PAGE EXCERPT:
Placement

Leet Code : Maximum Score from Performing Multiplication Operations Cpp | Java | Python solution

Two integer arrays, nums and multipliers, of sizes n and m, respectively, are provided to you, where n >= m. The arrays are all one-dimensional.

You start with a score of zero. You need to carry out precisely m operations. On the ith (1-indexed) action, you will:

Choose one integer x from the beginning or end of the array nums.

Increase your score by multipliers[i] * x.

Take x out of the array nums.

After doing m operations, return the highest possible score.

Example 1:

Input: nums = [1,2,3], multipliers = [3,2,1]
Output: 14
Explanation: An optimal solution is as follows:
- Choose from the end, [1,2,3], adding 3 * 3 = 9 to the score.
- Choose from the end, [1,2], adding 2 * 2 = 4 to the score.
- Choose from the end, [1], adding 1 * 1 = 1 to the score.
The total score is 9 + 4 + 1 = 14.

Example 2:

Input: nums = [-5,-3,-3,-2,7,1], multipliers = [-10,-5,3,4,6]
Output: 102
Explanation: An optimal solution is as follows:
- Choose from the start, [-5,-3,-3,-2,7,1], adding -5 * -10 = 50 to the score.

DATASET:
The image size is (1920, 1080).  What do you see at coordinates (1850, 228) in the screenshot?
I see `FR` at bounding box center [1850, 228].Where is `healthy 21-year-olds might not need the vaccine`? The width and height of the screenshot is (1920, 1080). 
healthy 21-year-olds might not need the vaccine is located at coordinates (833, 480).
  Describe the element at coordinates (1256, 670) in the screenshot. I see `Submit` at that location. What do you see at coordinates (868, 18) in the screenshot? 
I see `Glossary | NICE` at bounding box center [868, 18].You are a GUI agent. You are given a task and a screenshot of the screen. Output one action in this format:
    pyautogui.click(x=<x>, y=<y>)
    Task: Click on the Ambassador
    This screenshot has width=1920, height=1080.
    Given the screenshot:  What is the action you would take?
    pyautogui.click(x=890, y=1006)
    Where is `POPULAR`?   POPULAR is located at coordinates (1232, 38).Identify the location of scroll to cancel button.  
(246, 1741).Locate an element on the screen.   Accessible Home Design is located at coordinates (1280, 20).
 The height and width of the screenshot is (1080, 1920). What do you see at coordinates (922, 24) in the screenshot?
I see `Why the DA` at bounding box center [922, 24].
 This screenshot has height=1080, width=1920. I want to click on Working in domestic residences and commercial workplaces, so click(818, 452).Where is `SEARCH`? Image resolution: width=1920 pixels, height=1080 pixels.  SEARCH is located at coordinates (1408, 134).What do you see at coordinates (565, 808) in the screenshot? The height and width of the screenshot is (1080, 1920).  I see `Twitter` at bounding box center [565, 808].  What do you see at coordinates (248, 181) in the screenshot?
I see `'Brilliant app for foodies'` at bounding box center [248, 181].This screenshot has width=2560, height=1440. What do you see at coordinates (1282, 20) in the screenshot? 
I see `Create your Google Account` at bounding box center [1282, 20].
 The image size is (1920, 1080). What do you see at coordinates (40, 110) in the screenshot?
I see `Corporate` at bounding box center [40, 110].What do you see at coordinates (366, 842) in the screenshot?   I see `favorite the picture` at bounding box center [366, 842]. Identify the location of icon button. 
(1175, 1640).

EXERCISE 1: In the multiplication operations problem, what score do you start with?
EXERCISE 2: Carry on the multiplication operations problem from the point where it stops.
The items aren't needed for anything here.

WRITTEN RESPONSE 1: You start with a score of zero.

WRITTEN RESPONSE 2:
- Choose from the start, [-3,-3,-2,7,1], adding -3 * -5 = 15 to the score.
- Choose from the start, [-3,-2,7,1], adding -3 * 3 = -9 to the score.
- Choose from the end, [-2,7,1], adding 1 * 4 = 4 to the score.
- Choose from the end, [-2,7], adding 7 * 6 = 42 to the score. 
The total score is 50 + 15 - 9 + 4 + 42 = 102.

Solution :

Python :

DP solution :

 dp = [0] * (len(mul) + 1)
        for m in range(len(mul) - 1, -1, -1):
            pd = [0] * (m + 1)
            for l in range(m, -1, -1):
                pd[l] = max(dp[l + 1] + mul[m] * nums[l], 
                            dp[l] + mul[m] * nums[~(m - l)])
            dp = pd
        return dp[0]

CPP

DP Solution :

  • Instead of initializing DP by 0, initialize it by INT_MIN.
  • Why ? Because 0 is a valid score.
  • As 0 is a valid score, when the dp[j][i] is indeed 0, we will recompute the value and thus waste time. We can initialize dp[j][i] to INT_MIN instead.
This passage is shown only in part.